I'm copying all my mail to Gmail (i.e., I still have it going to the usual places as well) so that I can play with their interface using a realistic workload. If it were Yet Another Webmail System I wouldn't be bothering, but the tricks they've done with the interface make it quite usable, and it does at least one thing not much else does yet.

(no subject)

Date: 2004-06-23 05:41 am (UTC)
juliet: (Default)
From: [personal profile] juliet
and it does at least one thing not much else does yet.

Which is? (out of interest)

(no subject)

Date: 2004-06-23 05:50 am (UTC)
From: [identity profile] http://users.livejournal.com/_nicolai_/
Got details handy?
This came up at work yesterday, would like to pass clue to internal M$ mail admins.

(no subject)

Date: 2004-06-23 05:50 am (UTC)
From: [identity profile] blarglefiend.livejournal.com
The way they handle threading.

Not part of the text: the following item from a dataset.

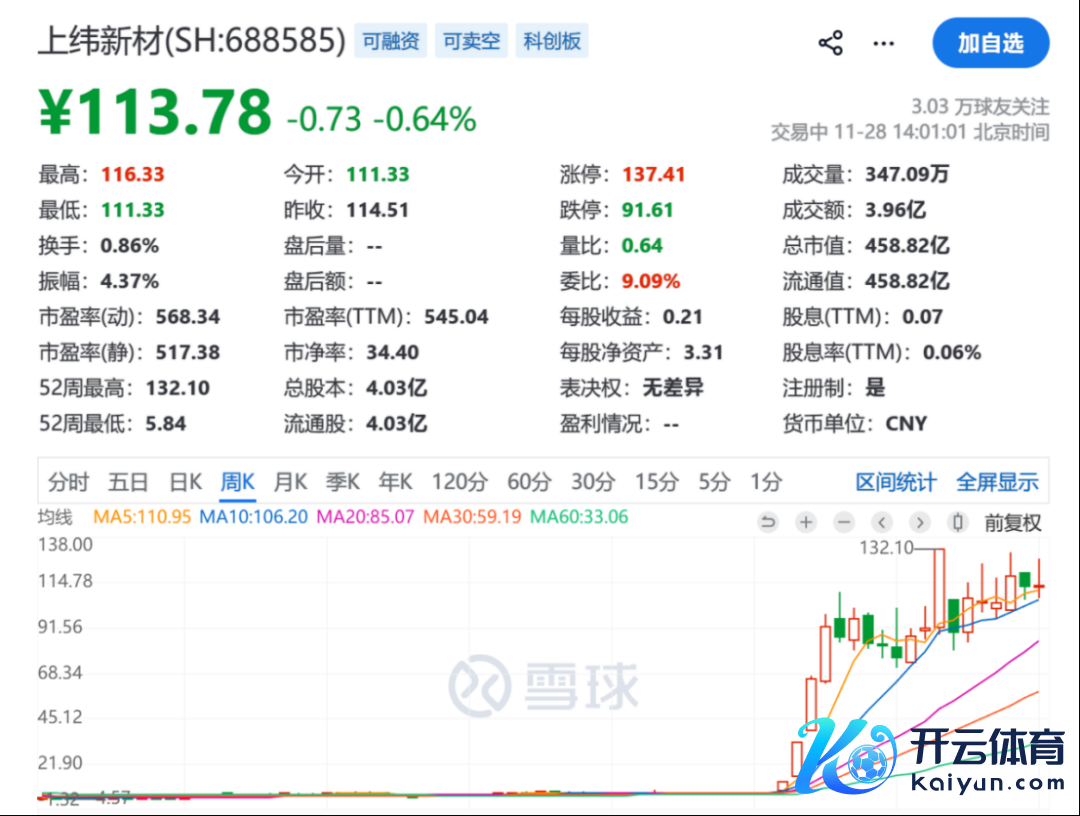Switch to the 月K chart tab
Image resolution: width=1080 pixels, height=816 pixels.
tap(290, 482)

It's a little bit like TIN, in that you get one entry in the index per thread, and when you drill down into the thread the stuff you've already read is there collapsed while the new stuff is displayed in full.

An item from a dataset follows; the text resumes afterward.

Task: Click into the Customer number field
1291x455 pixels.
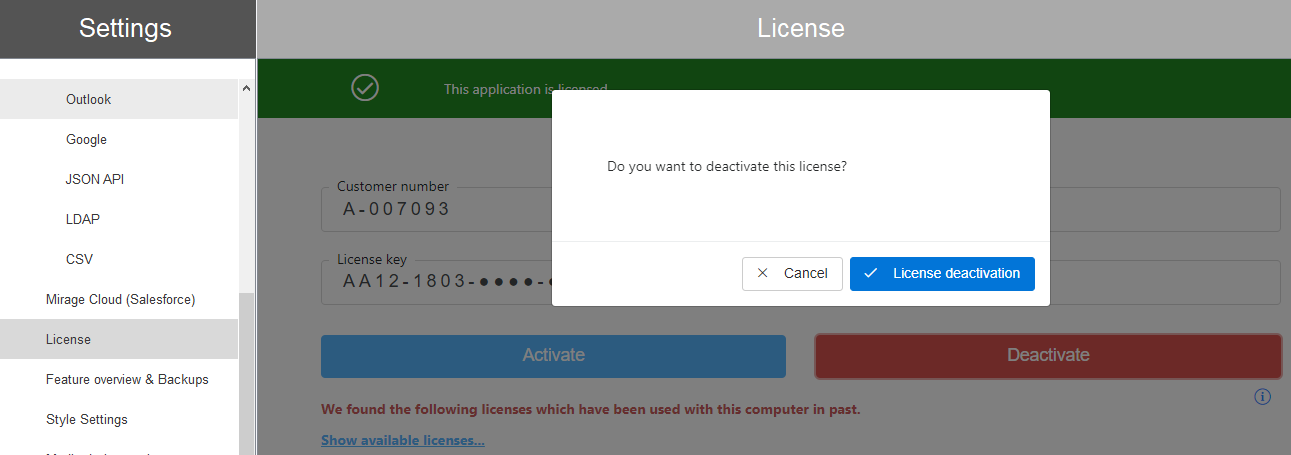Action: coord(440,209)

They also do some tricks with hiding vast slabs of quoted material without losing context. Works a treat when you're dealing with a top-poster, doesn't disrupt "traditional" quoting.

There are other nice things about it (the keyboard support, the way they've made the thing so fast, the search foo, the archiving) that set it apart from other webmail systems but not much from my usual clients.

Oh. One other neat trick is how they handle filing. You don't stick stuff in folders, you attach labels to threads (manually, or by using filters). A thread can have many labels attached. The label names sit on the left side of the screen below the "real" folders.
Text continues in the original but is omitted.